[Items from a data source]
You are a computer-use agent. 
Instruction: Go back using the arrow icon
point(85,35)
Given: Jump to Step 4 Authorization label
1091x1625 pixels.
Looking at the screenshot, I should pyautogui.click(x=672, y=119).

◆ TASK STATEMENT
Please quote the records above exactly, without skipping a line.

◆ TASK OUTPUT
You are a computer-use agent. 
Instruction: Go back using the arrow icon
point(85,35)
Given: Jump to Step 4 Authorization label
1091x1625 pixels.
Looking at the screenshot, I should pyautogui.click(x=672, y=119).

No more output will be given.